====== Passage given ======
### Question 9.1 

*Write a basic MRJob implementation of the iterative PageRank algorithm
that takes sparse adjacency lists as input (as explored in HW 7).
Make sure that you implementation utilizes teleportation (1-damping/the number of nodes in the network), and further, distributes the mass of dangling nodes with each iteration
so that the output of each iteration is correctly normalized (sums to 1).
[NOTE: The PageRank algorithm assumes that a random surfer (walker), starting from a random web page, chooses the next page to which it will move by clicking at random, with probability d, one of the hyperlinks in the current page. This probability is represented by a so-called ‘damping factor’ d, where d ∈ (0, 1). Otherwise, with probability (1 − d), the surfer jumps to any web page in the network. If a page is a dangling end, meaning it has no outgoing hyperlinks, the random surfer selects an arbitrary web page from a uniform distribution and “teleports” to that page].*

#### Solution


In [6]:
%%writefile test_pr.py
from __future__ import division
 
from mrjob.job import MRJob
from mrjob.step import MRStep
from mrjob.protocol import JSONProtocol
 
from collections import defaultdict
from operator import itemgetter
import os 


# Manual number of nodes 
numberOfNodes = pow(10, 1)


class pageRank(MRJob):
 
     """ This class implements the page-rank calculation. """


     def configure_options(self):

          """ Load options for the class. """

          super(pageRank, self).configure_options()

          self.add_passthrough_option('--alpha',
               default=0.85, help='alpha: Dampening factor for teleportation in PageRank')

          self.add_passthrough_option('--iterations',
               default=10, help='iterations: number of iterations for PageRank')


     def load_options(self, args):

          """ Initializes the arguments for each class. """

          super(pageRank, self).load_options(args)

          self.alpha = self.options.alpha
          self.iterations = self.options.iterations


     def mapper_init_pr(self, _, line):

          """ This initializes the PageRank algorithm by assembling the node list 
          for the initial PageRank values. """

          # Initiate 
          global numberOfNodes 

          # Parse 
          line = line.split('\t')
          node = line[0]
          adjacencyList = eval(line[1])
====== Record extracts ======
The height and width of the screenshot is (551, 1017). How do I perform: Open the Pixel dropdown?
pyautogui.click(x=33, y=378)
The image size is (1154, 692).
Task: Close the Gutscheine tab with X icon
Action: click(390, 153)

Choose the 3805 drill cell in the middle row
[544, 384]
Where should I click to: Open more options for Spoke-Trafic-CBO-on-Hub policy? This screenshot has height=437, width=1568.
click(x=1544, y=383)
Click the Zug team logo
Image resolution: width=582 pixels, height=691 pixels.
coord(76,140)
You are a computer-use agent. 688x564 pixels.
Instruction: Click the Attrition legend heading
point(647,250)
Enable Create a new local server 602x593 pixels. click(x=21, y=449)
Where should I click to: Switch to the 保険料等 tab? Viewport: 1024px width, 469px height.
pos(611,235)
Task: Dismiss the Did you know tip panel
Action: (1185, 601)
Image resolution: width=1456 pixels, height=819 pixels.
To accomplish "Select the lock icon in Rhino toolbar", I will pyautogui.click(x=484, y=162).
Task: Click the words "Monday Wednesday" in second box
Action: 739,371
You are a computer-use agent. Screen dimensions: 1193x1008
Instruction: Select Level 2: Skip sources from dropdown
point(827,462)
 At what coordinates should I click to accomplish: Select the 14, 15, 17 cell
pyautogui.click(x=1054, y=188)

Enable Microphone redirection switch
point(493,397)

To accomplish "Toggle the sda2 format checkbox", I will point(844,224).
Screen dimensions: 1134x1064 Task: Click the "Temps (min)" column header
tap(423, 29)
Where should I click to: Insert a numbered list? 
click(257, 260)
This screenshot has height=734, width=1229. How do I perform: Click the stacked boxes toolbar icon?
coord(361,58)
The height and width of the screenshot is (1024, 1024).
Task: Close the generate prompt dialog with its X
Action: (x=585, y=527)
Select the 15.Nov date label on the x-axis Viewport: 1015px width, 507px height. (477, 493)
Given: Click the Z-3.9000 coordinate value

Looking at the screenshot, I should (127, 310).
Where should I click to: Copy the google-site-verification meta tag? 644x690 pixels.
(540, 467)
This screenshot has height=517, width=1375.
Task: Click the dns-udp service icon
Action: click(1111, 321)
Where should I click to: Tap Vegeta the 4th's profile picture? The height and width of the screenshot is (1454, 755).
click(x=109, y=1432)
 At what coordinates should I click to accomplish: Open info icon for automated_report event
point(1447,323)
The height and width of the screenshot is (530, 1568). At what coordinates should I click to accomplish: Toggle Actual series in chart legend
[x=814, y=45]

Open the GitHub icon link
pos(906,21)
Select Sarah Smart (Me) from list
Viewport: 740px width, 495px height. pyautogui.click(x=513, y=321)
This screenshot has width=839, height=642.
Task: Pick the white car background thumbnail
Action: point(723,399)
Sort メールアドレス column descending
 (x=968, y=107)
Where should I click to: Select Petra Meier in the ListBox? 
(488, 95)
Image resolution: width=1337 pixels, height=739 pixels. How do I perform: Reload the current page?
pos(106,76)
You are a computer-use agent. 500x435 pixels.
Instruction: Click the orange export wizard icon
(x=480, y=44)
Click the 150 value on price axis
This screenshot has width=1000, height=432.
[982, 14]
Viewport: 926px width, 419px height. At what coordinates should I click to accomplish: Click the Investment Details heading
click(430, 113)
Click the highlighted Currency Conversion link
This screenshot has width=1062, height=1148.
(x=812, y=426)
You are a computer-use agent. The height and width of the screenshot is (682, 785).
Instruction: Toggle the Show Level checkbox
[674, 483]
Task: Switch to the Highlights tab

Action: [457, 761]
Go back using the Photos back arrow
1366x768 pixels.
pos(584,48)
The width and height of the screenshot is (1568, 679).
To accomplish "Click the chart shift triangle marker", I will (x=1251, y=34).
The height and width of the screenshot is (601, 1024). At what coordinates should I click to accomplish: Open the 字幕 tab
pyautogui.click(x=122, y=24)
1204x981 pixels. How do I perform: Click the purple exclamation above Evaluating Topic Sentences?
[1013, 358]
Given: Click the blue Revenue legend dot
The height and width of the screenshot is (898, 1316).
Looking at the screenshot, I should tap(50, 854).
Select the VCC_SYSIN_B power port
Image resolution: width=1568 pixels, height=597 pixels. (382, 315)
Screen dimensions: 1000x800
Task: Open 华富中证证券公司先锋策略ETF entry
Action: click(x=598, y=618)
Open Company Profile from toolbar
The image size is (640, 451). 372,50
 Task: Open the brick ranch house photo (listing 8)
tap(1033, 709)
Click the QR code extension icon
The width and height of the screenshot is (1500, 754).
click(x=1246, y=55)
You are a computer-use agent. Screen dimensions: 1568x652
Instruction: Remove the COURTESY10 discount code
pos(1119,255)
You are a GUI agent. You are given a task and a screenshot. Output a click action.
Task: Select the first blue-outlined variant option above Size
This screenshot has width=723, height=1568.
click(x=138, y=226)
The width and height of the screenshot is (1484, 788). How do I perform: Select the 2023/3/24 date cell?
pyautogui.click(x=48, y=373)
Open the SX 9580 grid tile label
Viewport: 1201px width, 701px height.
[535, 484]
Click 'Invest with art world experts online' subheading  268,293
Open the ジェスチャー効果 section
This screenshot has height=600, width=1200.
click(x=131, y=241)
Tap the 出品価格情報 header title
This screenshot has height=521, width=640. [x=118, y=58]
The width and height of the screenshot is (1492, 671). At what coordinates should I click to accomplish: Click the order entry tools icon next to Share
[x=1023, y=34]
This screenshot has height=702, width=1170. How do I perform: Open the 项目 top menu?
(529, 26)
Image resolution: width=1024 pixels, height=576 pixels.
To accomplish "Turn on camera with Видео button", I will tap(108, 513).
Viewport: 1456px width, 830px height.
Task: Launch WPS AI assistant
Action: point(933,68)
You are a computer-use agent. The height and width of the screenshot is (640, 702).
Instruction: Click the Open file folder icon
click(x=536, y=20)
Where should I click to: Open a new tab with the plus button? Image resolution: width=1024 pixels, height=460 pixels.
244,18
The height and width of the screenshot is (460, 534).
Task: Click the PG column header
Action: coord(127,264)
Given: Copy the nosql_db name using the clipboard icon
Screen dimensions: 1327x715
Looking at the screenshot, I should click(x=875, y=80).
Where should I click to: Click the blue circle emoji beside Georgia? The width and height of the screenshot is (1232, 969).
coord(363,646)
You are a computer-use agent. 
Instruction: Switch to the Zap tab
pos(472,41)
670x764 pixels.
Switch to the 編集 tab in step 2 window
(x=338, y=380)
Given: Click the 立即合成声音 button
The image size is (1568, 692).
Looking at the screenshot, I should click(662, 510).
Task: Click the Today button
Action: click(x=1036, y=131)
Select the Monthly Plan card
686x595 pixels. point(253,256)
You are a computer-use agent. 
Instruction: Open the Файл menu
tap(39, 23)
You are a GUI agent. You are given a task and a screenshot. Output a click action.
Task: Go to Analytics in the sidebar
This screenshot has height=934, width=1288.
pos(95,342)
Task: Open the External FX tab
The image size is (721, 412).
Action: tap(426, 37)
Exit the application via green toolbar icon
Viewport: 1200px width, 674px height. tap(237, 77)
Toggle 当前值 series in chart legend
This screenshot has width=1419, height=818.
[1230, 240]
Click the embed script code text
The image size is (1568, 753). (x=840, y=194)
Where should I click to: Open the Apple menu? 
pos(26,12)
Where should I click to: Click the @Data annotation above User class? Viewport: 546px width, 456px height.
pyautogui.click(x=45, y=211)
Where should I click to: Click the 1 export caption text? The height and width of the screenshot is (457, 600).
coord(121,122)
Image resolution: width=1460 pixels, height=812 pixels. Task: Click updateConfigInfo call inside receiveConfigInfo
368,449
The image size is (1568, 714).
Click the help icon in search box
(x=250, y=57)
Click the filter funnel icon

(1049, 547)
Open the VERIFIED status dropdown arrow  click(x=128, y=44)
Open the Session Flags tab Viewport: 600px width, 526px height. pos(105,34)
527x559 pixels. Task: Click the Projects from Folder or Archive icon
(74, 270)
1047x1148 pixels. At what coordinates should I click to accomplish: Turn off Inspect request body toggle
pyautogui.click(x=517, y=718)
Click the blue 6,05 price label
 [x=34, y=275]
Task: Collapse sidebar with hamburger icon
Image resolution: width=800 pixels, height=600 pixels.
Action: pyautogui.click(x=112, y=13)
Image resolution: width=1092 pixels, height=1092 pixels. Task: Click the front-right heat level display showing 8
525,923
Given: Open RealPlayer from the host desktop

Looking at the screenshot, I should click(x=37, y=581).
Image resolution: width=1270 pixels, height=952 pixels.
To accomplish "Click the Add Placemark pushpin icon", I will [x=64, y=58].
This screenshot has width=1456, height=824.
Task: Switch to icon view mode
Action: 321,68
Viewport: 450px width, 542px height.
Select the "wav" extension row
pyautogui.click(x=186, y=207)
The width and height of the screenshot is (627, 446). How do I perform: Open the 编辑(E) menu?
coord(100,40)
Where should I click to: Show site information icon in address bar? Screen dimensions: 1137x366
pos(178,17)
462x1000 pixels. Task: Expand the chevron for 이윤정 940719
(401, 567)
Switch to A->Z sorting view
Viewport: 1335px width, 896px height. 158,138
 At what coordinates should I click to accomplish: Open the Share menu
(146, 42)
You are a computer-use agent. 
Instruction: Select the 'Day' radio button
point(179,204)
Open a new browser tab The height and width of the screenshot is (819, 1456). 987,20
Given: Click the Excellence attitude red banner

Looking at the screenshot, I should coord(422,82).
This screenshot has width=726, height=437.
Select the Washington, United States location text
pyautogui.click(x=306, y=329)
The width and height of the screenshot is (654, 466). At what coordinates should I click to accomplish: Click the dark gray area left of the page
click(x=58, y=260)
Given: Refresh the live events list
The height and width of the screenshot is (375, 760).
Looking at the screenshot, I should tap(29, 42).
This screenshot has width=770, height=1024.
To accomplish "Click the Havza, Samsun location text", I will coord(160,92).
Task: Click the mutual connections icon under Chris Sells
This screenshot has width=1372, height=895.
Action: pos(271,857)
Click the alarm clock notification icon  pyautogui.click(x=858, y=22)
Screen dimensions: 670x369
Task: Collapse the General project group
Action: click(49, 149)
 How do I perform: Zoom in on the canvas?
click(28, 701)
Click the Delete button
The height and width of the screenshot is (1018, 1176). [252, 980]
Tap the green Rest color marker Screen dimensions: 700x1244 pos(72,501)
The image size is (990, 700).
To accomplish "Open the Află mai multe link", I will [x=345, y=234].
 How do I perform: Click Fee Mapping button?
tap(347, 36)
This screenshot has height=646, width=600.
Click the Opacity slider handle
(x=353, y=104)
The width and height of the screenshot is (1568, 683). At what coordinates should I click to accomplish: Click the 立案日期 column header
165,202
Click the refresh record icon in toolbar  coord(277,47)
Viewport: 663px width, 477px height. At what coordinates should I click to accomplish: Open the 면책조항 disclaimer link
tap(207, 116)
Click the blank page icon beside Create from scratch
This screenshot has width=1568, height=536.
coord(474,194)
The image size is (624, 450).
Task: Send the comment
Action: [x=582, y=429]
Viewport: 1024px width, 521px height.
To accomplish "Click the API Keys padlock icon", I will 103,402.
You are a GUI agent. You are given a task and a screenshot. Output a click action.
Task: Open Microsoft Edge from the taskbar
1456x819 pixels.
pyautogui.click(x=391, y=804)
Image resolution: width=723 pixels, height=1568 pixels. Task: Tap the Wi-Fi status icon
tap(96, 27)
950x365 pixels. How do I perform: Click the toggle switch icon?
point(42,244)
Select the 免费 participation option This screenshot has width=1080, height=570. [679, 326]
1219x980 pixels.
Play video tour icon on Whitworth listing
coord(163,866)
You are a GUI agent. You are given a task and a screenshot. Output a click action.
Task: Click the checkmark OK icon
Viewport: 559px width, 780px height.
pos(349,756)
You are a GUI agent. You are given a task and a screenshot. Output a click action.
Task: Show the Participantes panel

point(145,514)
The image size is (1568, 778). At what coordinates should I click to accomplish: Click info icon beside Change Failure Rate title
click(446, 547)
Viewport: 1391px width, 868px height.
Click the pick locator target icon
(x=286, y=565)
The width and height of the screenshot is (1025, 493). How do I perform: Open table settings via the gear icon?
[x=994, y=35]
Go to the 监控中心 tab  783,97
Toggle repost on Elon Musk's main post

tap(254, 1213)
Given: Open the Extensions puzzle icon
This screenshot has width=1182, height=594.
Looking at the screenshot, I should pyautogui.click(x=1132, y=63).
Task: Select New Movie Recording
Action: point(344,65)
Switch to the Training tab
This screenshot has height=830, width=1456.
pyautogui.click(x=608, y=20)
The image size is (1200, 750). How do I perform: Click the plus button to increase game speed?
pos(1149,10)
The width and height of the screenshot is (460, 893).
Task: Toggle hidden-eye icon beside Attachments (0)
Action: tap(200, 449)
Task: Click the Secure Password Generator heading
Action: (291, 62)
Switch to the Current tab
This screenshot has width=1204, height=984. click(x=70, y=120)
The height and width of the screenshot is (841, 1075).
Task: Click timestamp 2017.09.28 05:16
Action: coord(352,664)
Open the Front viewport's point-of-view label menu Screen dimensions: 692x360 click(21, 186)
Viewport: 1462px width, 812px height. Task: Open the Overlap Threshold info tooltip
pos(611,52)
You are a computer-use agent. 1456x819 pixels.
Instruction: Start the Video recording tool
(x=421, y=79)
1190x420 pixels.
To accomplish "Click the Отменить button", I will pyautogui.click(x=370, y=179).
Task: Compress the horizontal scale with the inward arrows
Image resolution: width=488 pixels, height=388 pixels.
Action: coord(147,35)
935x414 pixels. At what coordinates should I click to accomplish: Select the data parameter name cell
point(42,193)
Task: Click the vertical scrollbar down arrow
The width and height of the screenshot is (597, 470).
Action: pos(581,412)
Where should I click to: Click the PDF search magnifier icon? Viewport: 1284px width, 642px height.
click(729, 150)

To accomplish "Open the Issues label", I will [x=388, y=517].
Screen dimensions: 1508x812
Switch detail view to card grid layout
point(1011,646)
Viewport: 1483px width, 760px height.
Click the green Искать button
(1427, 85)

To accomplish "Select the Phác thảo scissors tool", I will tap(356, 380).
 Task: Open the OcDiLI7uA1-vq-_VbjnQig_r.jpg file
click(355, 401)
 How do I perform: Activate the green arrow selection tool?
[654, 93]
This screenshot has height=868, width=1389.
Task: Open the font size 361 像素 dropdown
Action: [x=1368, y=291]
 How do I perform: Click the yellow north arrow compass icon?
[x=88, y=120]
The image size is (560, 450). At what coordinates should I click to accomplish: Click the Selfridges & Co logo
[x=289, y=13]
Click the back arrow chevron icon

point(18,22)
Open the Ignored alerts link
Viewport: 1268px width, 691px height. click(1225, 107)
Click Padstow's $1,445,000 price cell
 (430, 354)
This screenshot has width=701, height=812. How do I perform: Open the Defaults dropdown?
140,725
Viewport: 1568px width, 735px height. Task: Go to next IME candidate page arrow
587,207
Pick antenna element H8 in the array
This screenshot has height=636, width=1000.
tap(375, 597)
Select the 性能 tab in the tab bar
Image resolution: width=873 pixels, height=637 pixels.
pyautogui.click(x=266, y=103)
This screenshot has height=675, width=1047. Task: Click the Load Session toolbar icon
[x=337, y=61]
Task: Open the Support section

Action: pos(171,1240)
======
__Direction__.
According to the PageRank passage, what does the random surfer do when it reaches a dangling page?

__Result below__.
It selects an arbitrary web page from a uniform distribution and "teleports" to that page.